The customary right of an employee to have personal circumstances considered in determining the justness of discipline or discharge has significantly less applicability, if any, in a context where placing an employee on leave or termination because they decline to get vaccinated is justified on the basis that it is necessary for them to be vaccinated in order for the Hospital to be able to continue providing its core services.

He further held that, in any event, personal circumstances – other than religious or medical exemptions – did not address the validity of requiring mandatory vaccination as a condition of employment or the justification for placing an unvaccinated employee on leave or termination, nor did they provide any mitigating factors weighing against termination. Accordingly, he did not agree with the Union that the September Policy and its application became unreasonable simply because the Hospital did not provide an opportunity for unvaccinated employees to present their individual views and circumstances prior to being subjected to discipline or termination.

Despite this, Arbitrator Herman was not convinced that it was reasonable to have different intervals of time between when unvaccinated employees were placed on an unpaid leave of absence and when their employment was terminated. Additionally, he felt that the length of the various intervals in this case – being anywhere from a few days to a few weeks – was not reasonable, as it was not sufficiently long to permit unvaccinated employees to seriously reconsider their position from the time they were placed on an unpaid leave of absence. Arbitrator Herman concluded that, in balancing all of the interests at stake, an appropriate interval of time for employees to have remained on an unpaid leave of absence prior to the termination of their employment would have been four weeks. Notwithstanding this conclusion, he declined to exercise his discretion to substitute a lesser penalty in any of the individual grievors’ cases, finding that they continued to be in breach of the September Policy at the time when they would have been terminated four weeks after being placed on an unpaid leave of absence.

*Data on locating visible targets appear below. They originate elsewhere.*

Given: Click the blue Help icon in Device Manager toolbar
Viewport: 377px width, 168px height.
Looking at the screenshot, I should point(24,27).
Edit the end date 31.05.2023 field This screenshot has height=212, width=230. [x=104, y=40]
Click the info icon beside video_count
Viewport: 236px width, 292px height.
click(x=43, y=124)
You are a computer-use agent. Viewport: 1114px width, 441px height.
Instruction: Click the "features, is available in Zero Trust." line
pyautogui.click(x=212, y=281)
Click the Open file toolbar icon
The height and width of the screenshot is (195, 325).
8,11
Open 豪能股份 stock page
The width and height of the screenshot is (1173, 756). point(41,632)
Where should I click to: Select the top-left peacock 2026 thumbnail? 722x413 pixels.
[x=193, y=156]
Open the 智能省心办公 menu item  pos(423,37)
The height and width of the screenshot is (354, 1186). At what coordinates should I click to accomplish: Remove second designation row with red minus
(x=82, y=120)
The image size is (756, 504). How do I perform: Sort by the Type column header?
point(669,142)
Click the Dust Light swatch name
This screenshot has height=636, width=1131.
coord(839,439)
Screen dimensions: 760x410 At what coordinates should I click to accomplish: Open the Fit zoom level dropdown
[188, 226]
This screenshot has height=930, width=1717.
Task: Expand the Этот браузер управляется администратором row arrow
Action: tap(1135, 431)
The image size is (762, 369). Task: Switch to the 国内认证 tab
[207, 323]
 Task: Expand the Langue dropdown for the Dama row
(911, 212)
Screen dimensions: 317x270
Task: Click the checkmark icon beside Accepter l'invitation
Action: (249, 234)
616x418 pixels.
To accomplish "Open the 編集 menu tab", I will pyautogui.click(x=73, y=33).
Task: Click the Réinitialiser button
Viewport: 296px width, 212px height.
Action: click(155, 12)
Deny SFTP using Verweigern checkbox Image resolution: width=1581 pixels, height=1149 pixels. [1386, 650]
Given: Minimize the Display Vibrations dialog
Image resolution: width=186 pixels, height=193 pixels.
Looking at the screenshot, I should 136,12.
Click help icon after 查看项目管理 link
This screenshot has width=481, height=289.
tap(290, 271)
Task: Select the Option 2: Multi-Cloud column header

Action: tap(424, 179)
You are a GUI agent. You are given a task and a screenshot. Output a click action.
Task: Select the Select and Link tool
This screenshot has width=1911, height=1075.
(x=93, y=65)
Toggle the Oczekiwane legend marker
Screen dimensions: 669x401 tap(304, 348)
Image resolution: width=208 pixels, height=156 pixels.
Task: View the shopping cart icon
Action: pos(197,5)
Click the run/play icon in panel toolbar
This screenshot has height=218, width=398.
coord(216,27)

In conclusion then, Arbitrator Herman upheld the September Policy almost in its entirety, finding that it was unreasonable only to the extent that it did not provide a four-week interval between when unvaccinated employees were placed on an unpaid leave of absence and when their employment was ultimately terminated. He also upheld the terminations of each of the individual grievors, even where they were not provided with such a four-week interval, given that the very reason for their discipline and termination remained applicable.

In Our View

An interesting element of this case is the scientific evidence that was before Arbitrator Herman during the hearing. Both the Hospital and the Union called on expert evidence, with the Hospital relying on the report and testimony of Dr. Mark Loeb, an epidemiologist, and the Union relying on the report and testimony of Dr. Raywat Deonandan, a biostatistician. The main differences between the experts’ evidence were with respect to the efficacy of RAT in lieu of mandatory vaccination several months after November 2021, as well as how much protection against the transmission of Omicron waned over time. Like Arbitrator Kaplan in Toronto District School Board v. CUPE, Local 4400, Arbitrator Herman preferred the evidence of Dr. Loeb over than of Dr. Deonandan, finding his views to be more accurate and more reliable.